### RECORDS TO PROCESS

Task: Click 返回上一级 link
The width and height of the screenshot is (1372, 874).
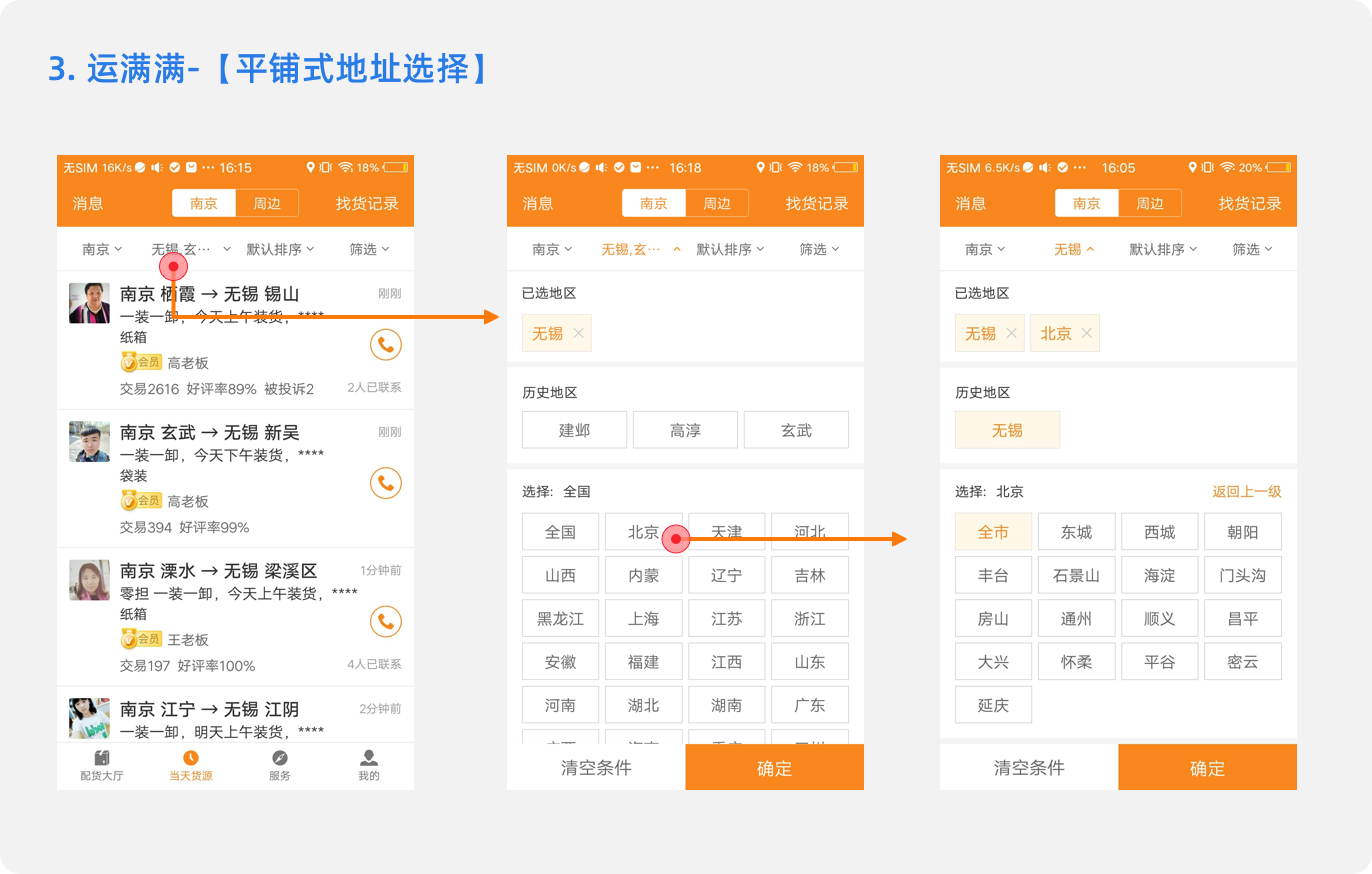Action: click(x=1246, y=491)
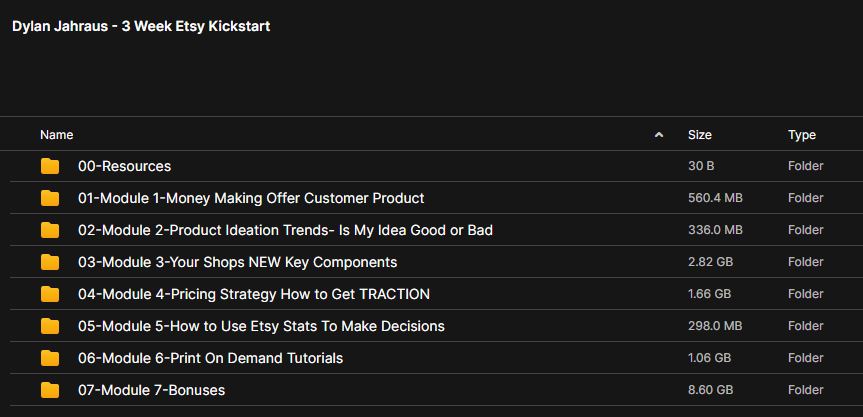The width and height of the screenshot is (863, 417).
Task: Open 02-Module 2-Product Ideation Trends folder
Action: (x=285, y=230)
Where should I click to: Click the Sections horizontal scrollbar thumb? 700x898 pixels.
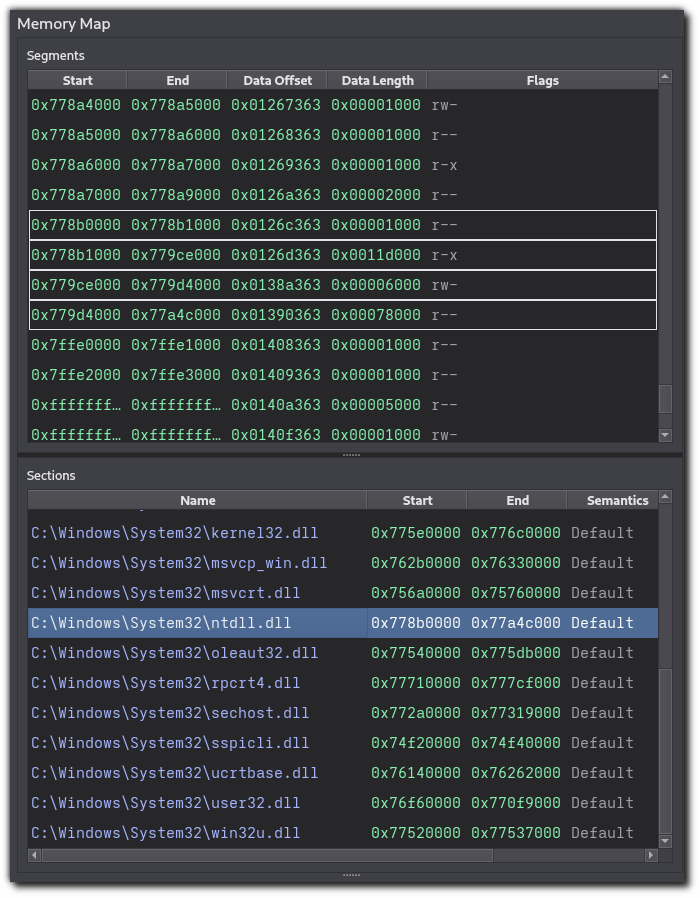267,856
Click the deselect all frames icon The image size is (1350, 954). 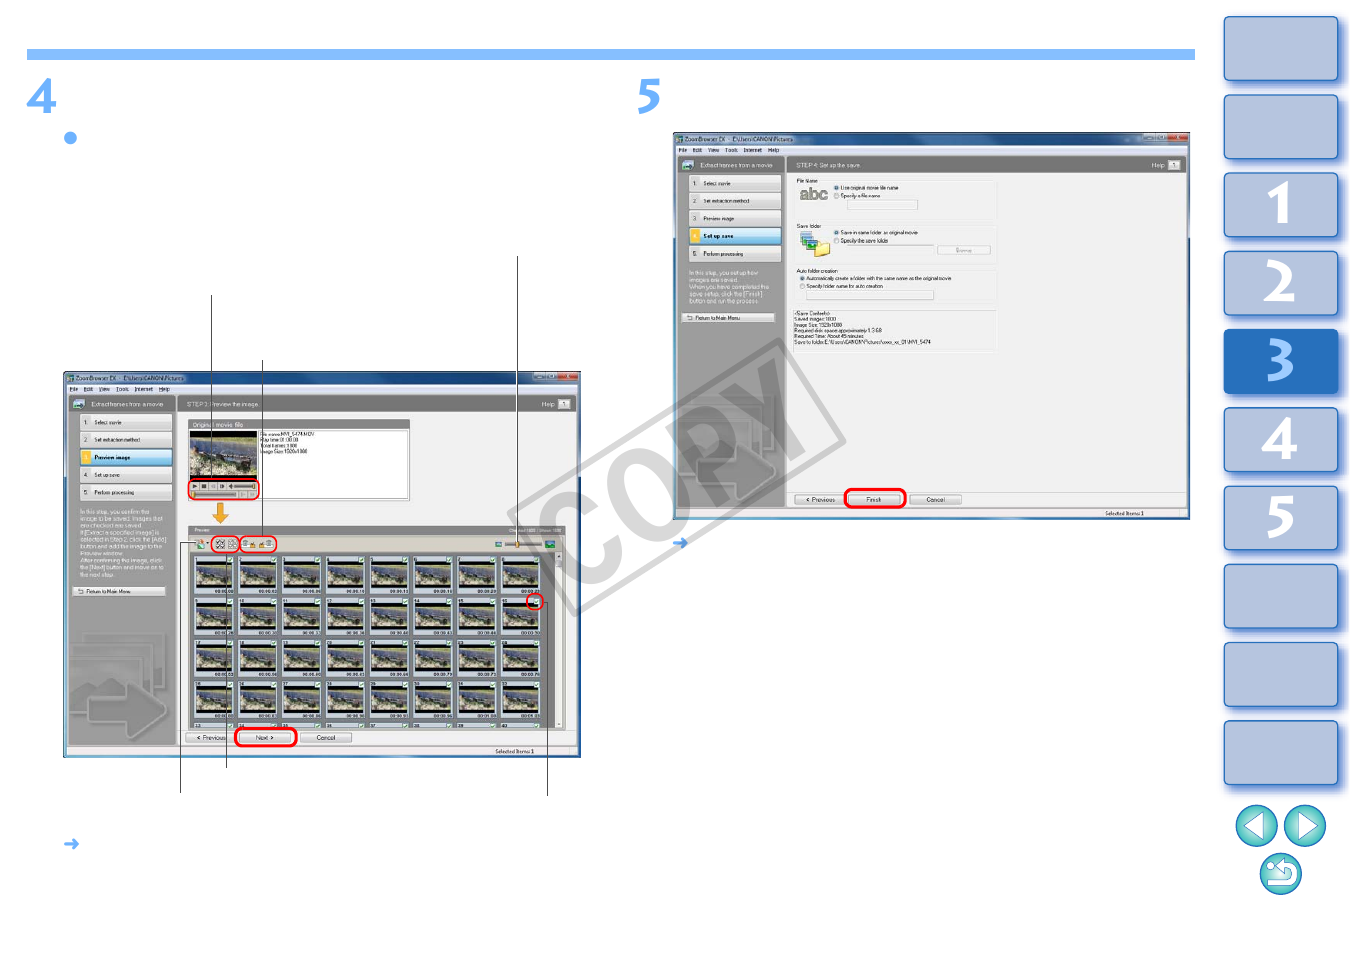click(x=231, y=544)
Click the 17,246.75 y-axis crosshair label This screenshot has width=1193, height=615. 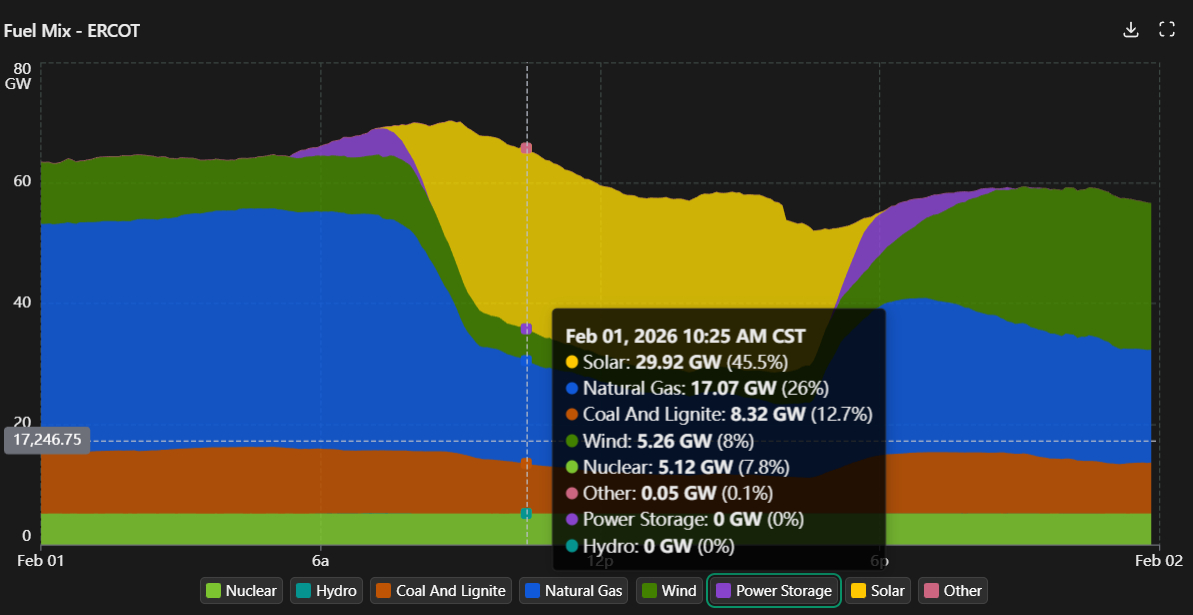(47, 440)
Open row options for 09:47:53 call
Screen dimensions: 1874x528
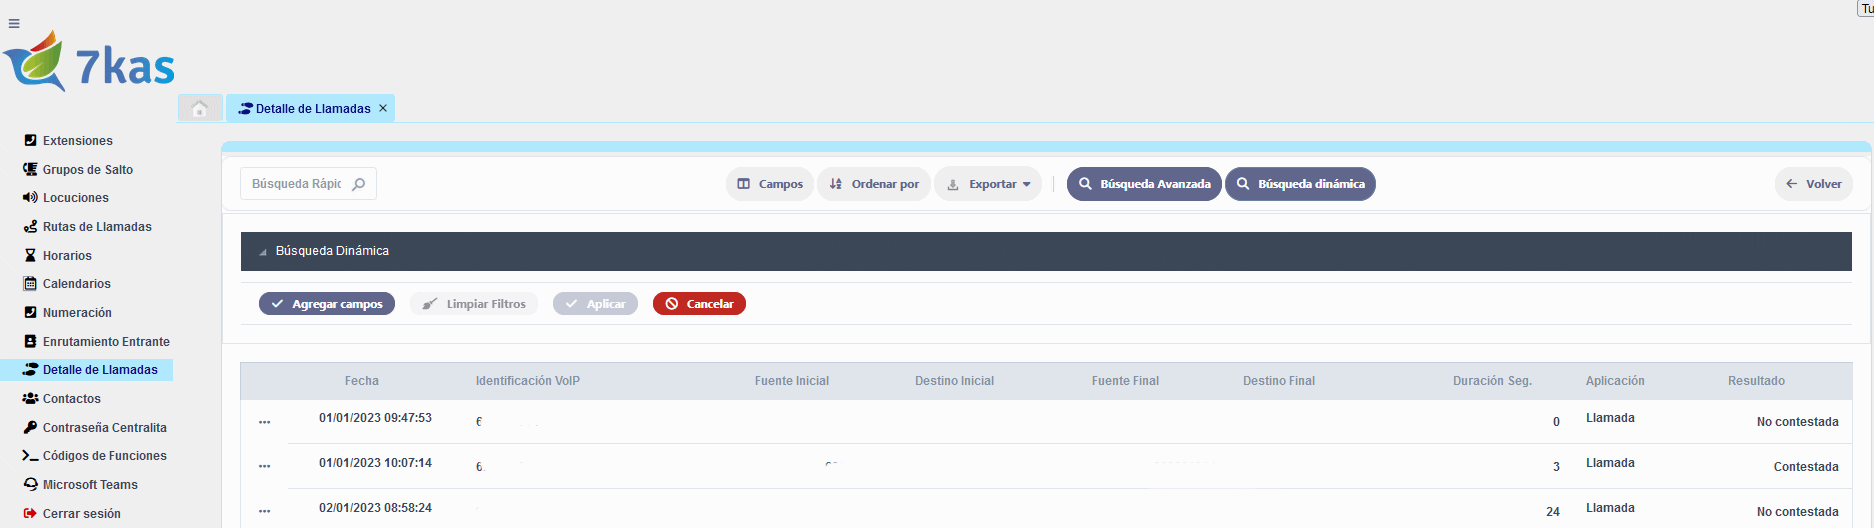264,422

### THE TASK
Copy the final stretch of lines, starting at the one that holds "Open row options for 09:47:53 call" and ending at the last line of the data, exactly; omit pictures.

### RESULT
Open row options for 09:47:53 call
Screen dimensions: 1874x528
264,422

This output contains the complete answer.